> [Excerpt to read]:

= = = = =

Bobby DeLaughter, the circuit judge in the Hinds County case and an assistant DA under Peters, said he’s not surprised the FBI is looking at the case because of Balducci’s statement.
"It doesn’t bother me, " the judge said. "If I were the prosecutor, I would do the same thing. "
He said he welcomes the scrutiny because "I know I didn’t take a bribe. " "
Well, by neddie jingo, scrutiny he shall have:
Hinds County Circuit Judge Bobby DeLaughter has received a federal grand jury subpoena in the FBI’s expanding investigation into judicial bribery and corruption in Mississippi.
Asked about receiving a subpoena, DeLaughter said Wednesday, “I don’t know that I can comment on the investigation.” …
In the normal course of things, we don’t expect to hear from “bodies buried” — but these days in Mississippi, when Tim Balducci tells the FBI that you‘re one of ‘em, expect a subpoena.

= = = = =

> [Written request 1]: For the excerpt on Judge DeLaughter's subpoena, decide whether each statement agrees with it, answering yes or no and quoting the words that settle it: (a) DeLaughter once served as an assistant DA under Peters. (b) DeLaughter spoke openly about the subpoena when asked. (c) The FBI investigation concerns judicial bribery and corruption in Mississippi.
> [Written request 2]: Name every person the excerpt on Judge DeLaughter's subpoena refers to by name.
> [Written request 3]: Write a continuation of the excerpt on Judge DeLaughter's subpoena, starting after its final sentence.
The listing after this has no part in anything asked about the excerpt on Judge DeLaughter's subpoena.

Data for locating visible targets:
= = = = =

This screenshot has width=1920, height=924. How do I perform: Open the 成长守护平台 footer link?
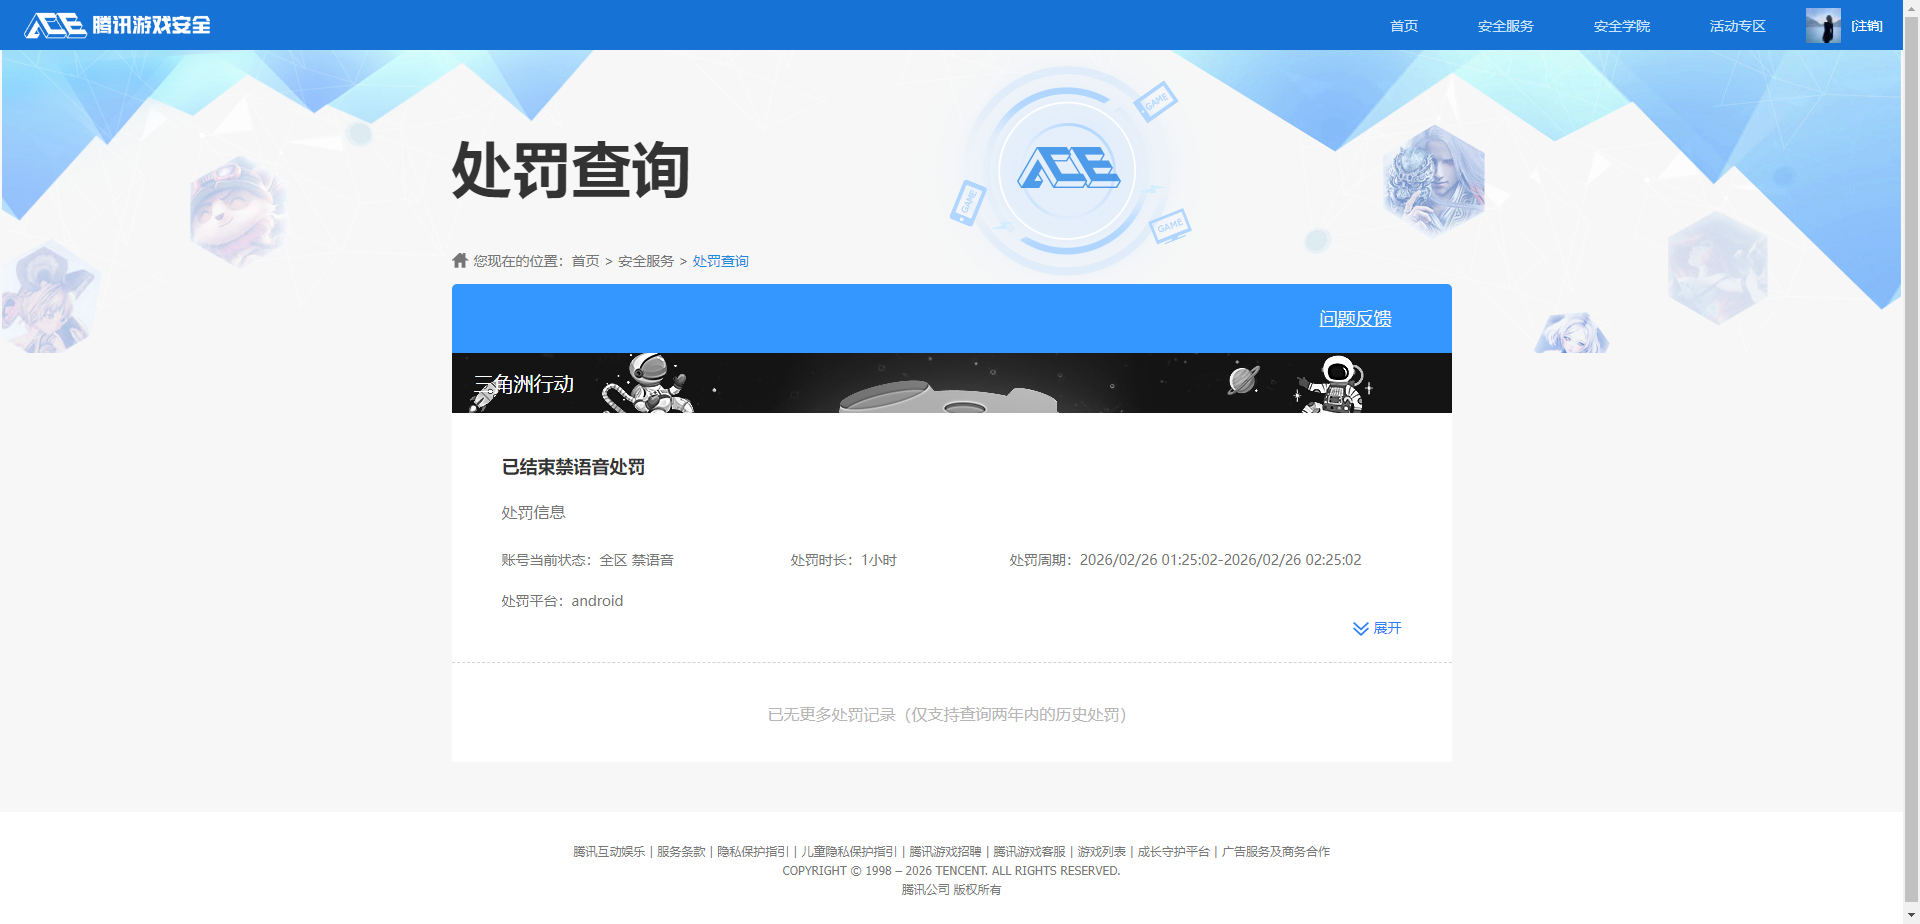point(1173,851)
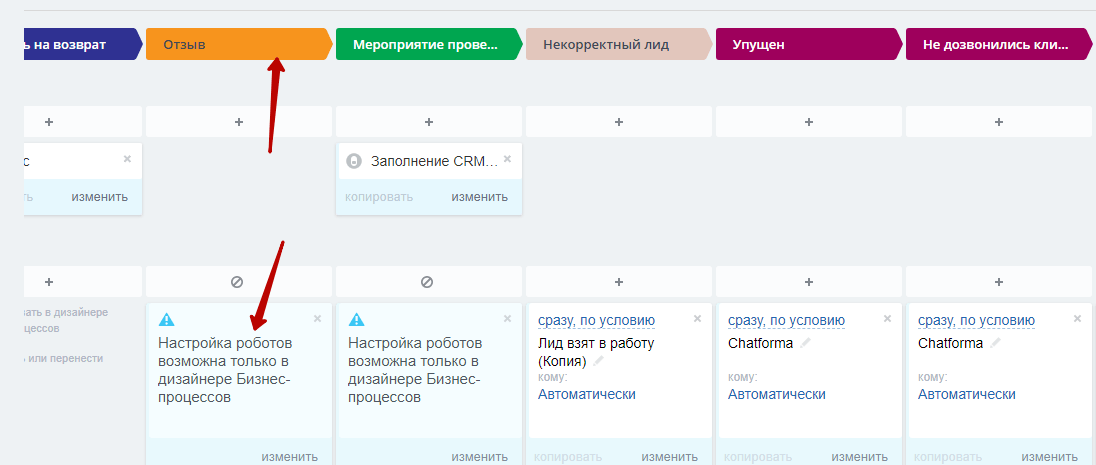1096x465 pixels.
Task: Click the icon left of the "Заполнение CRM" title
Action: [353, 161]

= = = = =

> [Task response 1]:
(a) Yes: "an assistant DA under Peters"
(b) No: "I don’t know that I can comment on the investigation."
(c) Yes: "judicial bribery and corruption in Mississippi"

> [Task response 2]: Bobby DeLaughter, Peters, Tim Balducci

> [Task response 3]:
As the two Mitchell stories attempt to explain, DeLaughter’s current difficulties arise out something that first hit Hinds County Court back in ’94, as asbestos-plaintiffs’ attorneys Alwyn Luckey and William Roberts Wilson, Jr., sued Dickie Scruggs over the splitting of fees. Luckey and Wilson sued in federal district court too, but the federal judge sent the asbestos-fee-determination issue back to Hinds County — where it landed on the bench of Bobby DeLaughter, who then appointed one Bobby Sneed as special master to research and make recommendations.
Meanwhile, at some point Luckey and Wilson ended up as separate lawsuits, and finally (!) in 2005, a U.S. magistrate ruled that Scruggs owed Luckey north of $17 million. As Mitchell’s Monday story says, “Back in Hinds County, the only dispute that remained was between Scruggs and Wilson. Sneed’s recommendations in January 2006 led [Charlie] Merkel [once Luckey's lawyer, now Wilson's] to ask for more than $15 million.”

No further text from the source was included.